Like Virat Kohli’s IPL generation, Shafali Verma’s U-19 world champs would be called the WPL Generation

0
177

New Delhi, January 30, 2023: Guiding the ball past the point fielder, Soumya Tiwari ran frantically for the winning run that ensured India’s 7-wicket hammering of England in the U-19 T20 World Cup final in Potchefstroom, South Africa.

Midway through her run, she raised her arms and waved towards the dressing room. Just as she completed the run and sank to the turf, her teammates and support staff swarmed her, screaming, fist-pumping, praying and crying. The commentators ran frantically for a byte. But all choked for words, stuttered and stammered as they put a line or two.

Coach Nooshin Al Khadeer somehow managed to say: “This is a moment we’ve waited for very long… we have a very good future.” The demolition of England was so clinical and comprehensive that the team portends a bright future for women’s cricket in the country.

In every facet of the game, they were miles ahead of the opponents. By the end of fourth over, new-ball bowlers Titas Sadhu and Archana Devi had England reeling at 16/3. Rattled by efficient spin-bowling on a slow track, England floundered, and eventually were wrapped up for a meagre 68 in 17.1 overs.
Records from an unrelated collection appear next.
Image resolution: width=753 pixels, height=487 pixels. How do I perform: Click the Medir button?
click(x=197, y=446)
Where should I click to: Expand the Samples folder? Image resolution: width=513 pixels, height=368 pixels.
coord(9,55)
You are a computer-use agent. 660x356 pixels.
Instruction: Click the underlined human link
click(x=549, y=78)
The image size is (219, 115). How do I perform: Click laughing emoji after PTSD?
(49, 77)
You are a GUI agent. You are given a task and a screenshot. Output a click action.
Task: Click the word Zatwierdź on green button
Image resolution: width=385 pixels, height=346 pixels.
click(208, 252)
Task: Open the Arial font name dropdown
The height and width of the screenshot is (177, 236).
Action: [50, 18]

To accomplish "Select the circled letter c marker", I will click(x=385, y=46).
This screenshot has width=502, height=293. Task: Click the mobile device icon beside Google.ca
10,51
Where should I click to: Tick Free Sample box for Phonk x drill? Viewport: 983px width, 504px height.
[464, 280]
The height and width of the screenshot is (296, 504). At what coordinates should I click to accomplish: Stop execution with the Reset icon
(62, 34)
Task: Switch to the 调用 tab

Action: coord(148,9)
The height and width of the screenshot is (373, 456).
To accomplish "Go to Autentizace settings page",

The aggression was relentless—Sadhu swung the ball wickedly into right-handed batsmen, Archana would tease them with her loopy off-breaks and delicious dip. Leg-spinner Parshavi Chopra, whose daily watch includes dozens of Shane Warne videos, tormented the English with her drift and turn. The left-arm spin twins of Mannat Kashyap and Sonam Sharma frustrated with stifling lengths.

The fielders would throw their body into the pitch, even on the shaved, grassless part of ground used as practice wickets. Both Trisha Gongadi, who scored a valuable 24, and Archana snaffled two stunning catches that would have made some of South Africa’s legendary fielders proud.

The victory for these talented young women was more than beating the opponents on the pitch. Over the years, off the field, they had to fight multi-layered battles. They had faced rejections, discrimination, financial hardships and gender stereotyping. Therein perhaps lies a grander victory according to the reports published in indianexpress.com.

Archana’s mother was blamed for sending her daughter on ‘galat rasta (wrong path) in her hometown Unnao. But her mother, the family’s sole breadwinner after her husband died of cancer in 2008, and brother stood firmly by her in her cricketing journey. Left-arm spinner Sona Yadav’s father, who worked as a labourer in a glass factory in Firozabad, did not have the money to nurture his daughter’s passion for the game, but he would put in extra shifts so that he could squeeze some amount for her daughter to buy cricket kit and shoes.

Vice-captain Saumya Tiwari was rejected by coach Suresh Chainani as he did not give training to girls at his academy in Bhopal after some girls dropped out of the academy. “But Saumya cried constantly for two days before we again went to the academy and urged sir to train her. He agreed,” her father Manish Tiwari, who works as an election supervisor at the Bhopal Collectorate, says. Before she joined the academy, he would play with a wooden stick used to wash clothes and paper balls.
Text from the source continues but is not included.